Which box is best?

White box? Grey box? Black box? What exactly do these terms mean with regards to security testing, and which form of testing is right for you?

Caption: White Grey Black.

If you have ever been a consumer of security testing services, you may have heard the terms white box, grey box and black box. Did you ever wonder what these meant? Or how choosing one ‘box’ over another could impact final results?

In this blog post I’ll try to shine a light on what these terms mean in the context of security testing, provide some guidance about which ‘box’ is best for you and explain our preference in this area at DTA.

Which box is best and what does it mean?

White box. Grey box. Black box.

These terms refer to the amount of information a software tester has about the system they are testing. The colours serve as metaphors indicating the level of transparency the tester has into the system.

Black box test

In a black box test the tester receives the minimum information about the system possible. Just enough to access it.
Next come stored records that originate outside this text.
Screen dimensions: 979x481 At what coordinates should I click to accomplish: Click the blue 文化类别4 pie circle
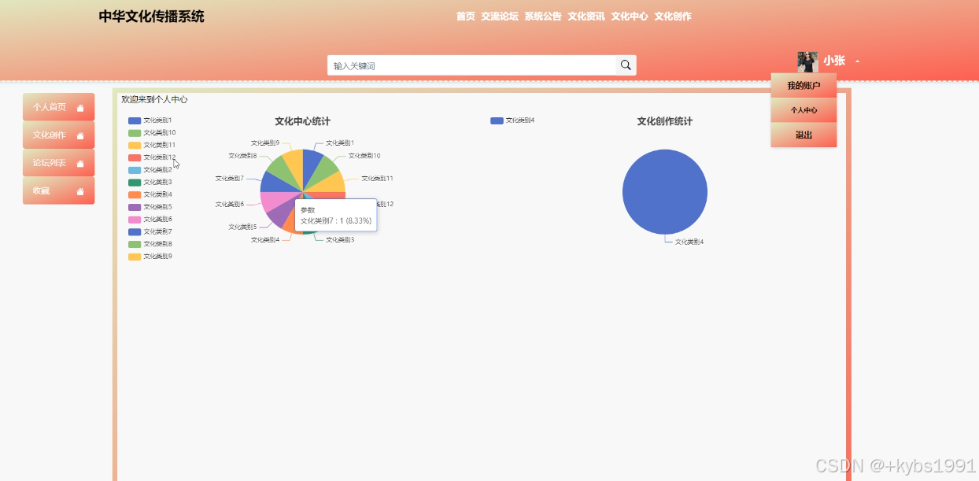tap(665, 191)
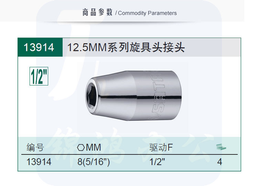258x186 pixels.
Task: Click the green package quantity icon
Action: (221, 147)
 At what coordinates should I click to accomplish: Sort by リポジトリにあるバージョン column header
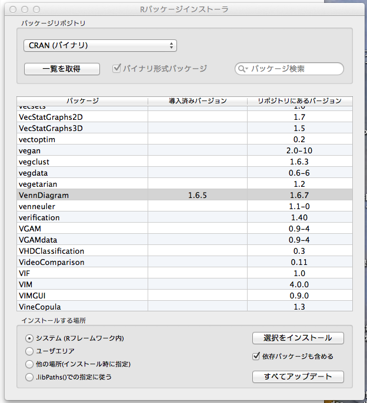tap(299, 101)
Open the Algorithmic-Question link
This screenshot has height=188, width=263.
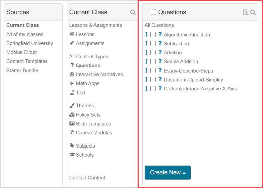[x=187, y=35]
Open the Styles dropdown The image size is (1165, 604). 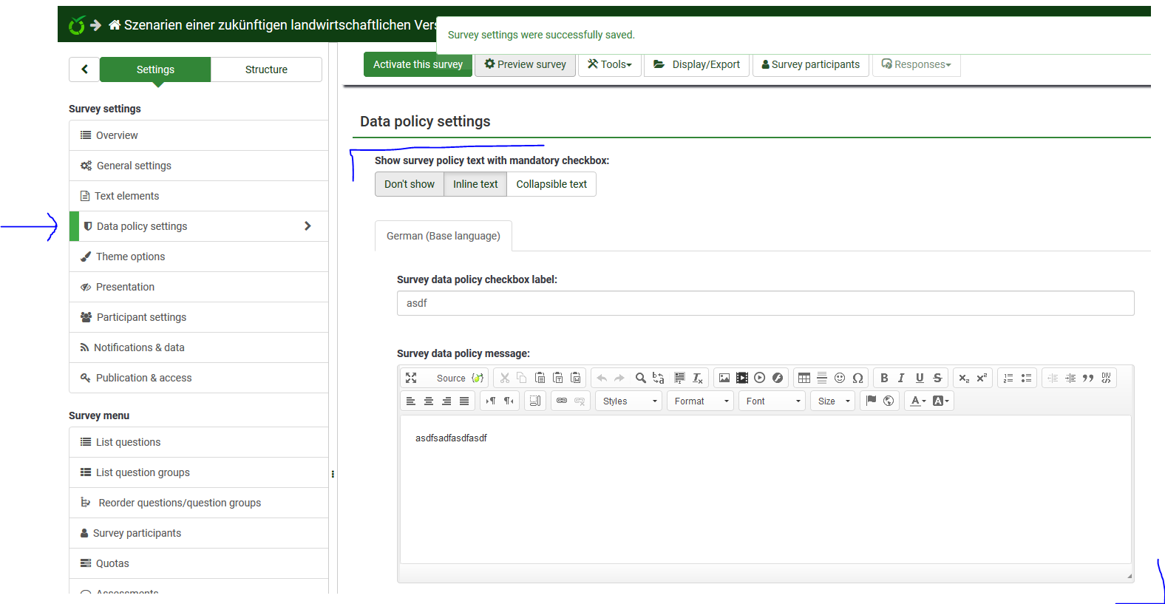pyautogui.click(x=629, y=401)
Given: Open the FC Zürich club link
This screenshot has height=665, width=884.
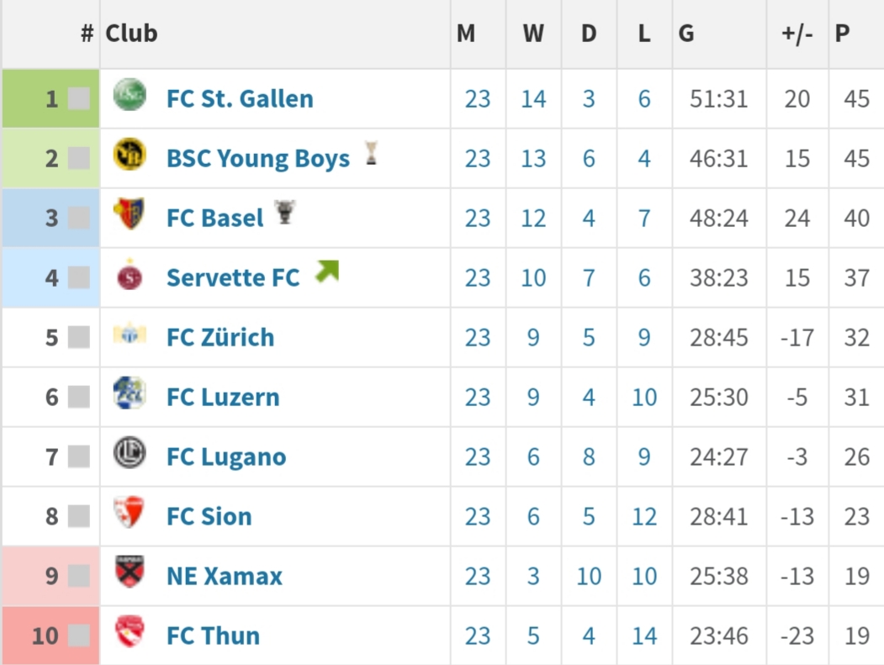Looking at the screenshot, I should click(220, 338).
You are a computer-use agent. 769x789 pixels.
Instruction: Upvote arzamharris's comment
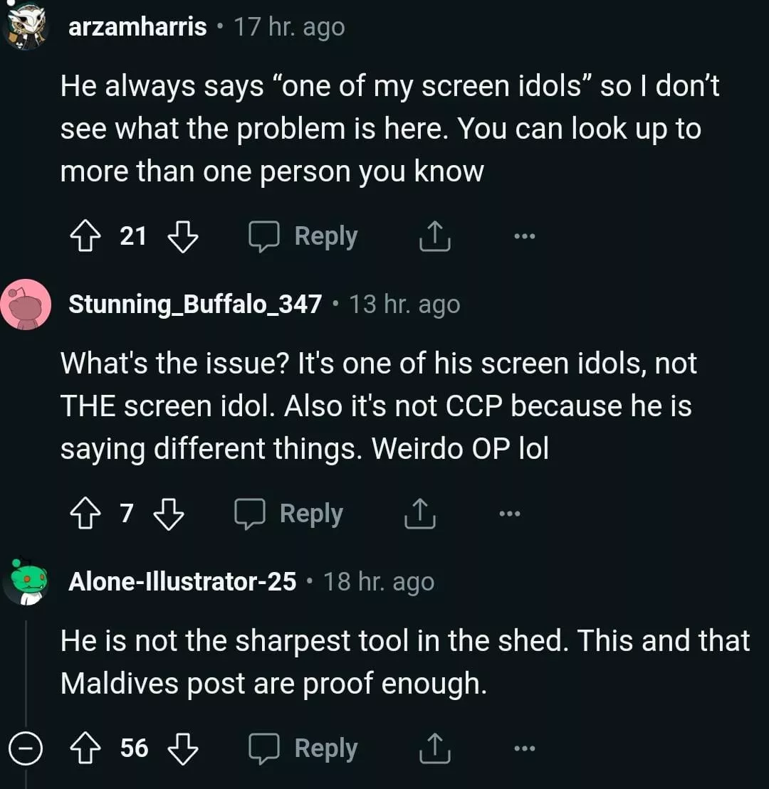pyautogui.click(x=85, y=236)
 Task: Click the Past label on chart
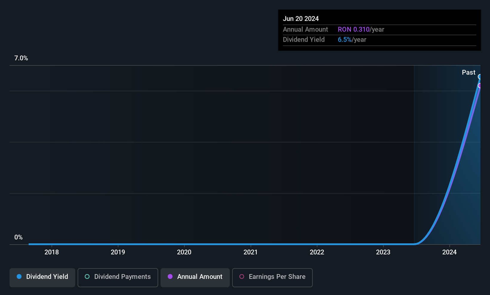469,72
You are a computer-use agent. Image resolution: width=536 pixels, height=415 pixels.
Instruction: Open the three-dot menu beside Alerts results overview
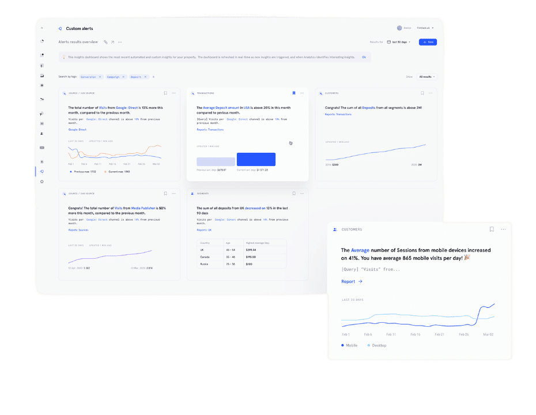click(120, 42)
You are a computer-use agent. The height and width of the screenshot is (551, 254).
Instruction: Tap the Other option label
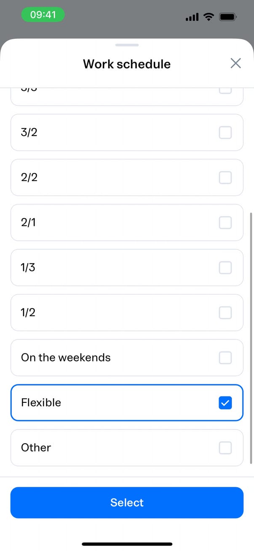tap(36, 448)
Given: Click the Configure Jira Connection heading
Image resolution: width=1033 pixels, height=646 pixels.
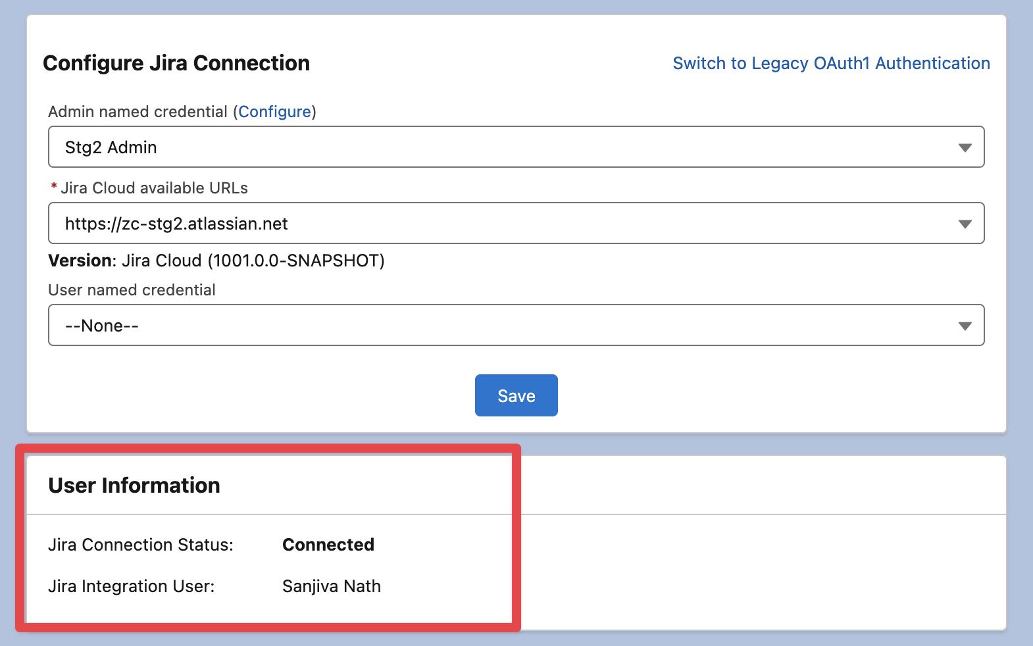Looking at the screenshot, I should (x=176, y=63).
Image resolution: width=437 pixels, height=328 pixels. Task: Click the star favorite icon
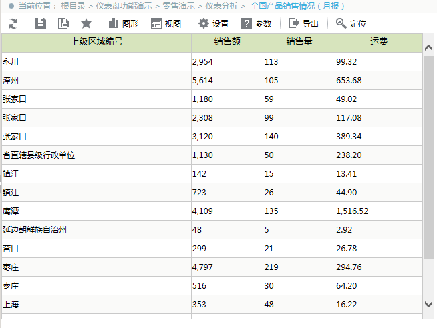pyautogui.click(x=86, y=23)
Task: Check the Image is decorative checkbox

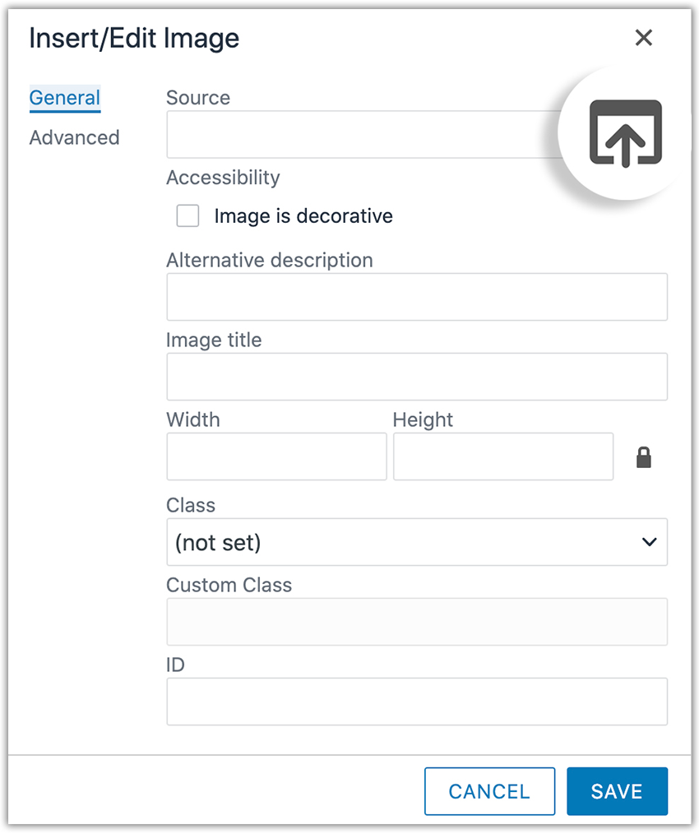Action: (x=187, y=215)
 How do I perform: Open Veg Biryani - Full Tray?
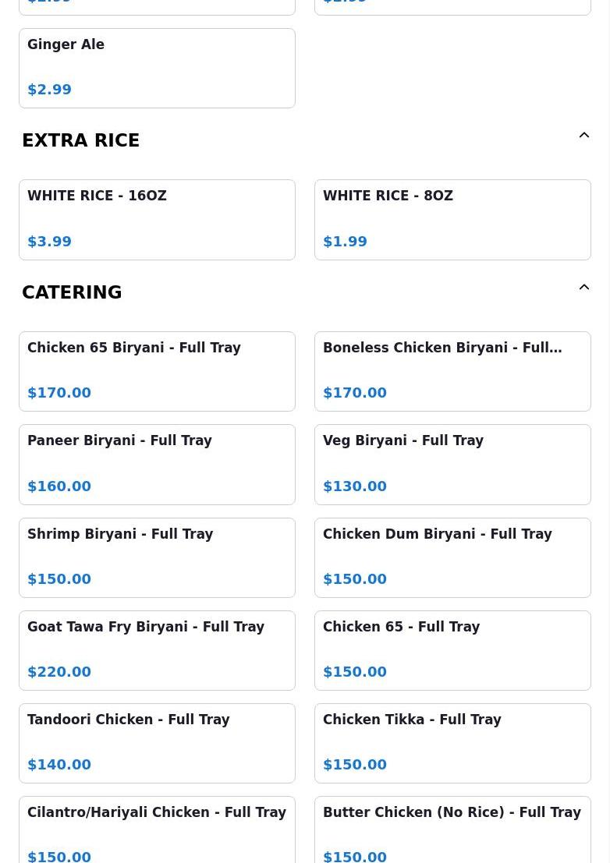(x=452, y=464)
For example, if a web application was being black box tested, the tester might just receive the URL. That’s it.

White box test

For a white box test, the tester gets as much information and access to the system as possible. For a web application this could include such things as access to application source code, system documentation, detailed configuration information, system addressing details and access to developers and system administrators in order to ask questions.

Any information or access that helps the tester understand the system can be included in the scope.

Grey box test

Grey box testing sits somewhere in between these two extremes. Often a test may turn from white to grey due to the project team choosing to withhold some specific information from the tester. This is another way to look at grey box testing — as white box testing with some information withheld.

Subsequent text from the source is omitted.